I am using KL Divergence as a measure of dissimilarity between 2 p.m.f. P and Q.
then we can easily calculate that P(Xi)ln(Q(Xi))=0 P(Xi)ln(P(Xi))=0
But if P(Xi)≠0 and Q(Xi)=0
how to calculate the P(Xi)ln(Q(Xi))
You can’t and you don’t.
Imagine that you have an random variable of probability distribution Q. But your friend Bob thinks that the outcome comes from the probability distribution P. He has constructed an optimal encoding, that minimizes the number of expected bits he will need to use to tell you the outcome. But, since he constructed the encoding from P and not from Q, his codes will be longer than necessary. KL-divergence measure how much longer the codes will be.
Now lets say he has a coin and he wants to tell you the sequence of outcomes he gets.
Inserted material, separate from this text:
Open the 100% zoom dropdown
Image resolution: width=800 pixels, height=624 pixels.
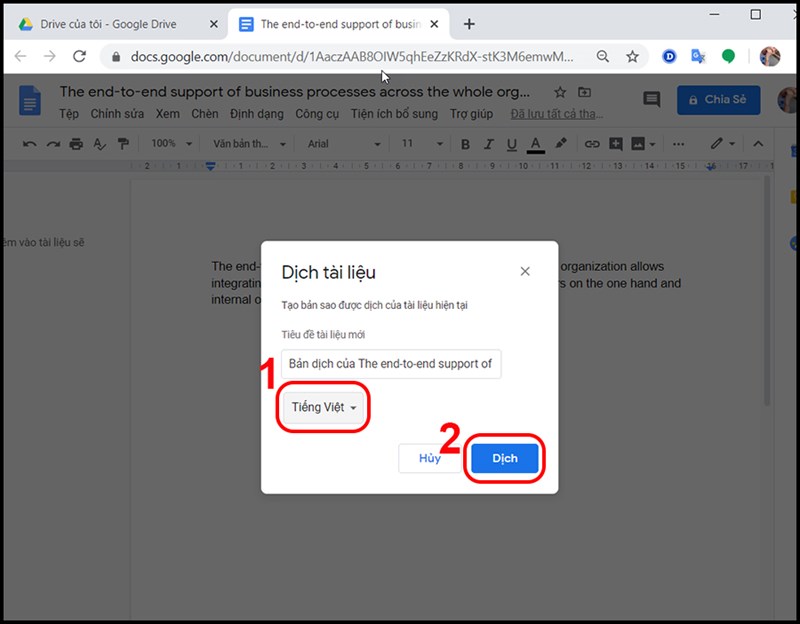coord(169,144)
Because head and tail are equally likely he gives them both 1-bit codes. 0 for head, 1 for tail. If he gets tail tail head tail, he can send 1 1 0 1.
Now, if his coin lands on the edge he cannot possibly tell you! No code he sends you would work. At this point KL-divergence breaks down.
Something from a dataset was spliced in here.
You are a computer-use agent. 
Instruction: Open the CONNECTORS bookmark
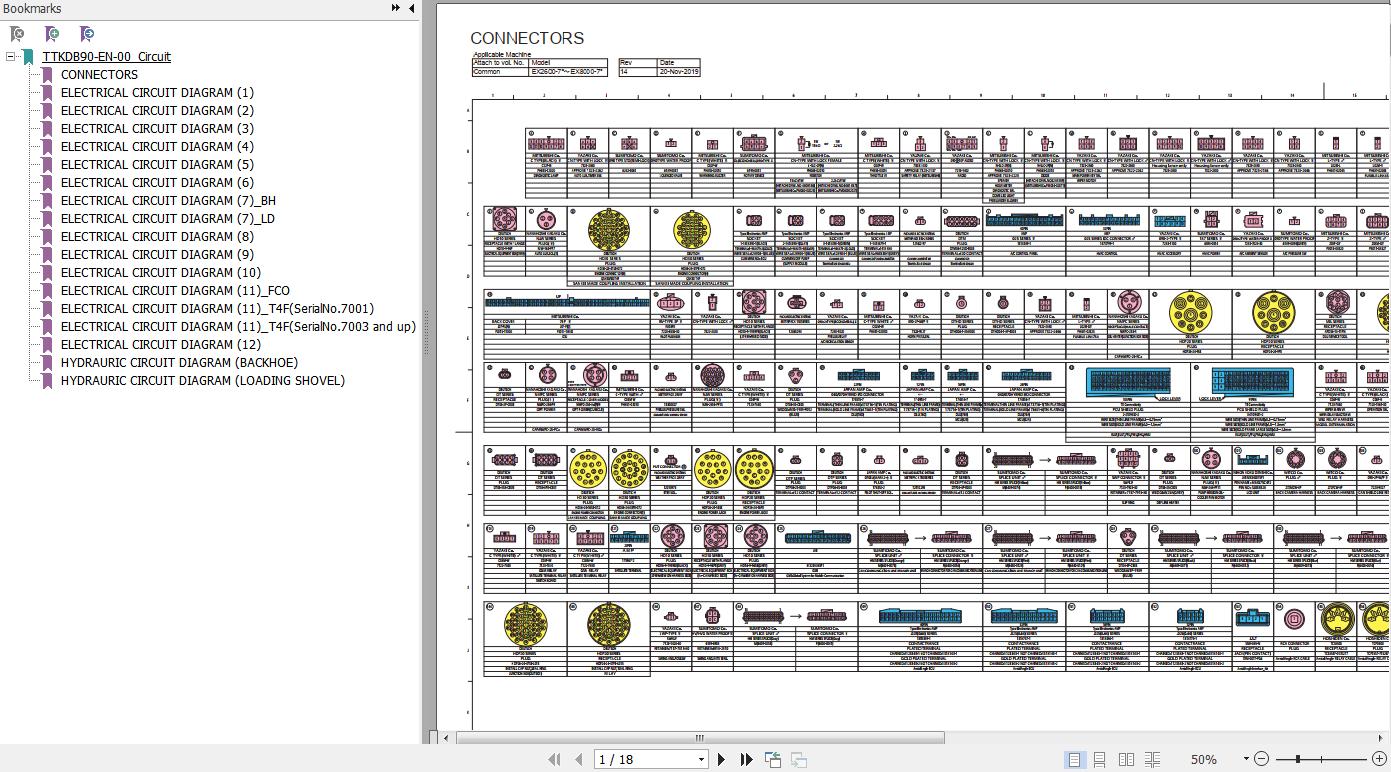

Since KL-divergence breaks down you will either have to use another measure or other probability distributions. What you should do really depends on what you want. Why are you comparing probability distributions? Where do your probability distributions come from, are they estimated from data?
You say your probability distributions come from natural language documents somehow, and you want to compare pairs of categories.
First, I’d recommend a symmetric relatedness measure. For this application it sounds like A to be as similar to B as B is similar to A.
Have you tried the cosine similarity measure? It is quite common in NLP.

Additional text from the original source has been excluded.